■ Texto de lectura ■
+++++

BUSCAMOS LA VIDA EN LA IMAGEN DE LA VIDA

Observando desde fuera
Lo curioso sobre un espectáculo es cómo inmoviliza a los espectadores: igual que la imagen, centra su atención, sus valores, y finalmente sus vidas en torno a algo externo a ellos mismos. Los mantiene ocupados sin hacerlos activos, los mantiene con la sensación de estar involucrados pero sin darles el control. Tal vez puedas pensar mil ejemplos distintos: programas de televisión, películas de acción, revistas con las últimas noticias sobre la vida de famosos y super-estrellas, ver deportes, la “democracia” representativa, la Iglesia Católica.

+++++

■ Datos almacenados ■
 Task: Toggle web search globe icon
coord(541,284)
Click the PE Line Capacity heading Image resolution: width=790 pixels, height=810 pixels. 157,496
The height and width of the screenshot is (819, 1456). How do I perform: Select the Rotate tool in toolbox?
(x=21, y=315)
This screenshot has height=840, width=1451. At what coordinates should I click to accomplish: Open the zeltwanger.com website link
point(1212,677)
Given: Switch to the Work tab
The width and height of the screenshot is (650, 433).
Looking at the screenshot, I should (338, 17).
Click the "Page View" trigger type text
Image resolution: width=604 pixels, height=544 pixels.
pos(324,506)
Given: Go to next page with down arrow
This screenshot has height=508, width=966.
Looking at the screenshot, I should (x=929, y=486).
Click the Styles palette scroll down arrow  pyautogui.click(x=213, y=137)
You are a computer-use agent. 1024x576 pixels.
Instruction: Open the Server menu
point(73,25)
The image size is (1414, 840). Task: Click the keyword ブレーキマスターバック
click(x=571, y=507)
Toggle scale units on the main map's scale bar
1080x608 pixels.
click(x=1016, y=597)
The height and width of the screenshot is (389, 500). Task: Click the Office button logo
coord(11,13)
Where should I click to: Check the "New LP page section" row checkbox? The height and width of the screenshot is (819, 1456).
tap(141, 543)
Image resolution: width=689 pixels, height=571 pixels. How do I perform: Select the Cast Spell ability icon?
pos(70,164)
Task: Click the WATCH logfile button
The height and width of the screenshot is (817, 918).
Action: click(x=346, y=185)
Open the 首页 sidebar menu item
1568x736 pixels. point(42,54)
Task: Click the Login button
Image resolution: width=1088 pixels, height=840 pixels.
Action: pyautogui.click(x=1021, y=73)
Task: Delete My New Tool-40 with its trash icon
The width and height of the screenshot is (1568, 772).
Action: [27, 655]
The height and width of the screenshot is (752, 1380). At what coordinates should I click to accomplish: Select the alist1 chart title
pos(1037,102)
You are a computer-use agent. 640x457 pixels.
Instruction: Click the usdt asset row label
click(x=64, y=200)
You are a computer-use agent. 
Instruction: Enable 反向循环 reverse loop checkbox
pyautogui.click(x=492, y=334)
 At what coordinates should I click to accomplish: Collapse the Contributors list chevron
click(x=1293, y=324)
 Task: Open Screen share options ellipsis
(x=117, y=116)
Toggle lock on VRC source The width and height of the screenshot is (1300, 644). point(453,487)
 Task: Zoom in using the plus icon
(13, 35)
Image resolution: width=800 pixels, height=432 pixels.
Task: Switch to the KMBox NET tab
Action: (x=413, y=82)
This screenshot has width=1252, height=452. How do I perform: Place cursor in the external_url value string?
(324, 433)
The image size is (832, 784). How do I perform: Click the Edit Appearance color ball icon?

+++++

■ Descripción del problema ■
Retoma el texto sobre el espectáculo y sus espectadores y continúalo a partir de su última oración. El material es independiente del texto de lectura.

■ Respuesta ■
Un espectáculo también aísla a las personas cuyas atenciones distrae. Muchos de nosotros sabemos más sobre los personajes de ficción de telecomedias que lo que sabemos de la vida y amores de nuestros vecinos -ya que incluso cuando hablamos con ellos, lo hacemos sobre espectáculos televisivos, las noticias y el tiempo; así son las verdaderas experiencias y la información que compartimos en común como espectadores de los mass-media y que sirven para separarnos a unos de otros. Es lo mismo que un gran partido de fútbol: todo el mundo que observe desde las gradas no es nadie, sin importar quiénes sean. Puede que estén sentados uno al lado del otro, sin embargo todos los ojos están enfocados en el campo. Si uno le habla a otro, casi nunca es sobre la otra persona, sino sobre el juego que está teniendo lugar ante ellos. Y aunque los aficionados al fútbol no puedan participar en lo que ocurre en el juego que observan, ni ejercer ninguna influencia sobre ellos, le atribuyen suma importancia y asocian sus propias necesidades y deseos con el resultado del partido de la forma más extraña. En lugar de concentrar su atención en cosas que tienen una influencia real en sus deseos, reconstruyen sus deseos para que giren alrededor de las cosas a las que prestan atención. Su forma de hablar incluso mezcla los logros del equipo con quien se identifican con sus propias acciones: “¡hemos marcado!” “¡hemos ganado!” gritan los fans desde sus asientos y sillones.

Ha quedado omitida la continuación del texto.